ACTIVITY
Exact output of all the records is required.

INPUT RECORDS
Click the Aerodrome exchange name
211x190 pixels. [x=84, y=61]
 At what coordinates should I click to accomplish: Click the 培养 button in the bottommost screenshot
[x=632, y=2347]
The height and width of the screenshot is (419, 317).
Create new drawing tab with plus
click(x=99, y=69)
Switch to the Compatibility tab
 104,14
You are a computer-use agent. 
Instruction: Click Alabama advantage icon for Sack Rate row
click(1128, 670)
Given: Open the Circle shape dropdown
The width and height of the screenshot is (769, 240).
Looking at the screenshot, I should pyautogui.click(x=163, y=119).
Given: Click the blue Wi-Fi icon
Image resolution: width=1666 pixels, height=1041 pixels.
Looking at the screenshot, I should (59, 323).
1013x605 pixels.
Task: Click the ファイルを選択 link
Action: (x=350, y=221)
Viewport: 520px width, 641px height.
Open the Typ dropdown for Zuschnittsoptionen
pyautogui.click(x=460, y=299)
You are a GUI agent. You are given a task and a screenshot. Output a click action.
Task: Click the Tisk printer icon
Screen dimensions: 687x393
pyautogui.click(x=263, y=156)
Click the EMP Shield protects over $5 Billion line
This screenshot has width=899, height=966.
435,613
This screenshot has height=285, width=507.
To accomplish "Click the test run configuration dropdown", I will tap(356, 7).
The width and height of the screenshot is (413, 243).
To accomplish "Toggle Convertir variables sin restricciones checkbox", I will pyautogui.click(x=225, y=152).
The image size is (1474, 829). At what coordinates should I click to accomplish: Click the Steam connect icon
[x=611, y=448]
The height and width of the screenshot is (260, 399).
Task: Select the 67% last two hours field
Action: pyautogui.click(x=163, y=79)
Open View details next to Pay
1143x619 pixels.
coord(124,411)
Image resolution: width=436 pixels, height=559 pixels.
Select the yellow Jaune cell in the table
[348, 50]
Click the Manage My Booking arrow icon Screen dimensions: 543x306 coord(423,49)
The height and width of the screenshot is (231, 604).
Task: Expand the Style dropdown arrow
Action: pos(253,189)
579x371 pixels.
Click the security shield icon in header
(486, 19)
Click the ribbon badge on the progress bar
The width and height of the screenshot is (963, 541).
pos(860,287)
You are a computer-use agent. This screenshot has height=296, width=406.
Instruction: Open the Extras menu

ANSWER TO THIS TASK
Click the Aerodrome exchange name
211x190 pixels. [x=84, y=61]
 At what coordinates should I click to accomplish: Click the 培养 button in the bottommost screenshot
[x=632, y=2347]
The height and width of the screenshot is (419, 317).
Create new drawing tab with plus
click(x=99, y=69)
Switch to the Compatibility tab
 104,14
You are a computer-use agent. 
Instruction: Click Alabama advantage icon for Sack Rate row
click(1128, 670)
Given: Open the Circle shape dropdown
The width and height of the screenshot is (769, 240).
Looking at the screenshot, I should pyautogui.click(x=163, y=119).
Given: Click the blue Wi-Fi icon
Image resolution: width=1666 pixels, height=1041 pixels.
Looking at the screenshot, I should (59, 323).
1013x605 pixels.
Task: Click the ファイルを選択 link
Action: (x=350, y=221)
Viewport: 520px width, 641px height.
Open the Typ dropdown for Zuschnittsoptionen
pyautogui.click(x=460, y=299)
You are a GUI agent. You are given a task and a screenshot. Output a click action.
Task: Click the Tisk printer icon
Screen dimensions: 687x393
pyautogui.click(x=263, y=156)
Click the EMP Shield protects over $5 Billion line
This screenshot has width=899, height=966.
435,613
This screenshot has height=285, width=507.
To accomplish "Click the test run configuration dropdown", I will tap(356, 7).
The width and height of the screenshot is (413, 243).
To accomplish "Toggle Convertir variables sin restricciones checkbox", I will pyautogui.click(x=225, y=152).
The image size is (1474, 829). At what coordinates should I click to accomplish: Click the Steam connect icon
[x=611, y=448]
The height and width of the screenshot is (260, 399).
Task: Select the 67% last two hours field
Action: pyautogui.click(x=163, y=79)
Open View details next to Pay
1143x619 pixels.
coord(124,411)
Image resolution: width=436 pixels, height=559 pixels.
Select the yellow Jaune cell in the table
[348, 50]
Click the Manage My Booking arrow icon Screen dimensions: 543x306 coord(423,49)
The height and width of the screenshot is (231, 604).
Task: Expand the Style dropdown arrow
Action: pos(253,189)
579x371 pixels.
Click the security shield icon in header
(486, 19)
Click the ribbon badge on the progress bar
The width and height of the screenshot is (963, 541).
pos(860,287)
You are a computer-use agent. This screenshot has height=296, width=406.
Instruction: Open the Extras menu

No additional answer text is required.